___ Extracted material

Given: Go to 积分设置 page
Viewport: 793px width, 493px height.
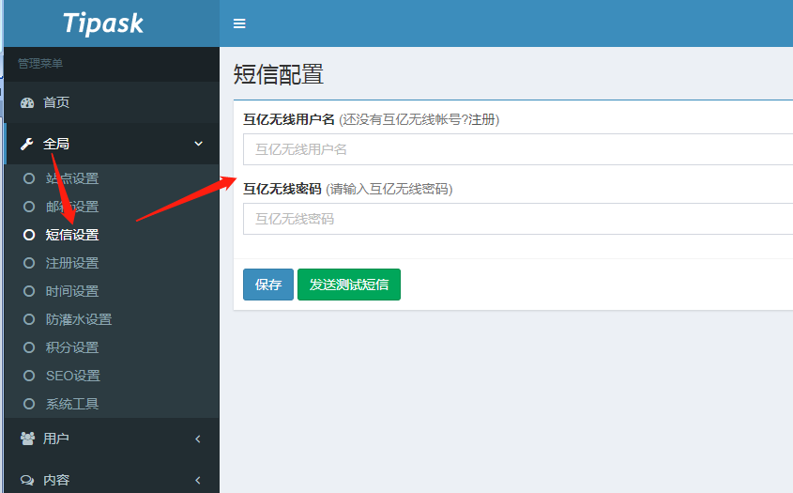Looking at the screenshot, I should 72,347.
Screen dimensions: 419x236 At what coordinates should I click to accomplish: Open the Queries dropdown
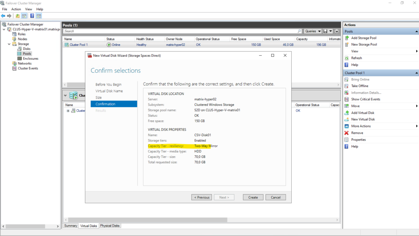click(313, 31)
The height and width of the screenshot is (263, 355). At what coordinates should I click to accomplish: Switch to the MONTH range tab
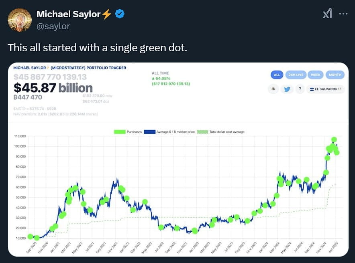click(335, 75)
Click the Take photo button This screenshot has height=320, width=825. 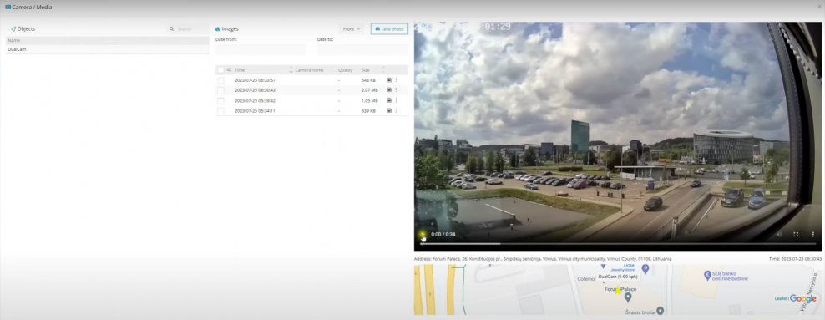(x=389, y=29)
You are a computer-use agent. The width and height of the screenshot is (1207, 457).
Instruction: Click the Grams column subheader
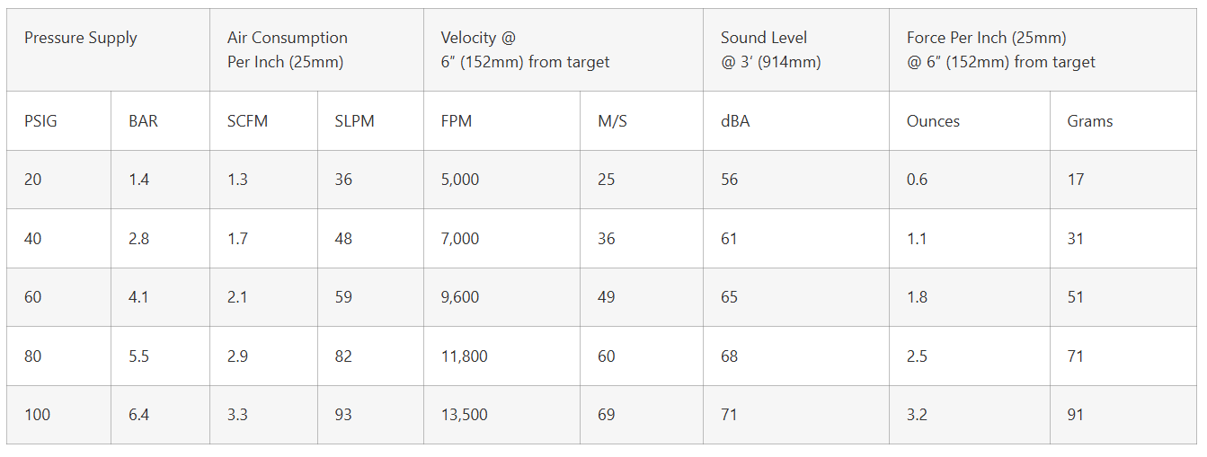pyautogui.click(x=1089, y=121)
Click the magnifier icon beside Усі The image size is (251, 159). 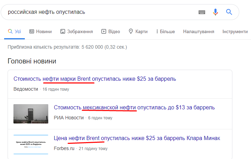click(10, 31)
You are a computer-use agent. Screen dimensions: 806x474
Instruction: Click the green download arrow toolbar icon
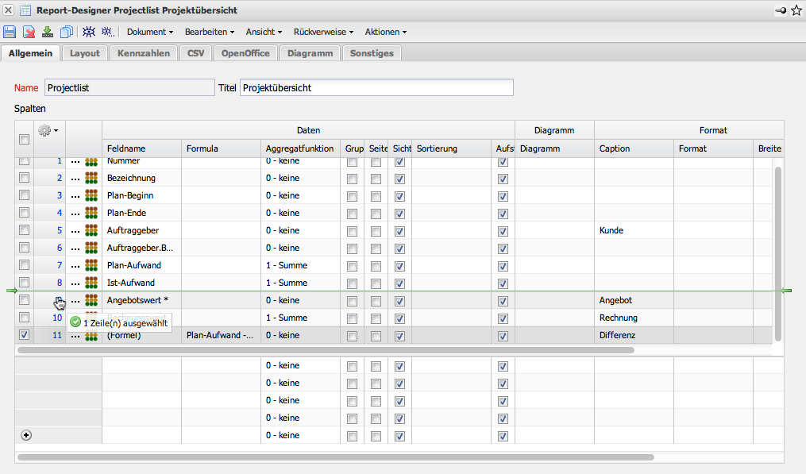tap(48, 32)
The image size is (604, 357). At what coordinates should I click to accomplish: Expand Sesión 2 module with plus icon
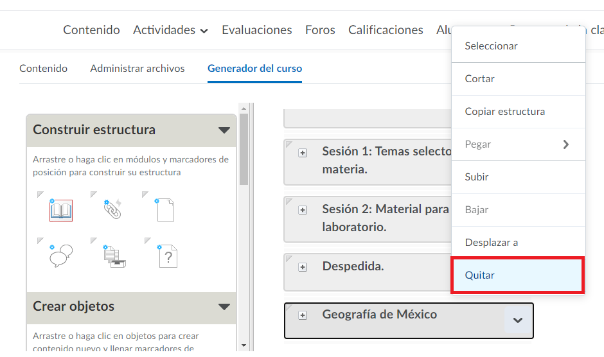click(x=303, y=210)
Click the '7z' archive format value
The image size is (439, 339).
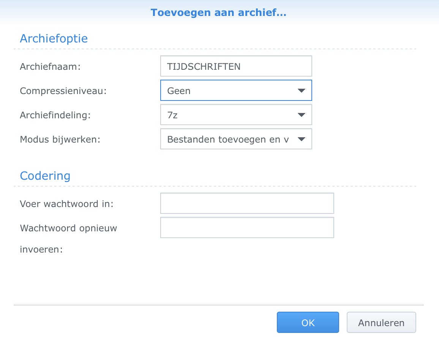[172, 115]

______

**What you need to do:** Swap "image size" for "screen size" in everything from the line containing "You are a computer-use agent. Screen" down to the end of the entries, changing nothing else. Give back only those lines and leave the pictures out.

**Task answer:**
You are a computer-use agent. Screen dimensions: 806x474
Instruction: Click the green download arrow toolbar icon
tap(48, 32)
The screen size is (604, 357). At what coordinates should I click to accomplish: Expand Sesión 2 module with plus icon
click(x=303, y=210)
Click the '7z' archive format value
The screen size is (439, 339).
[172, 115]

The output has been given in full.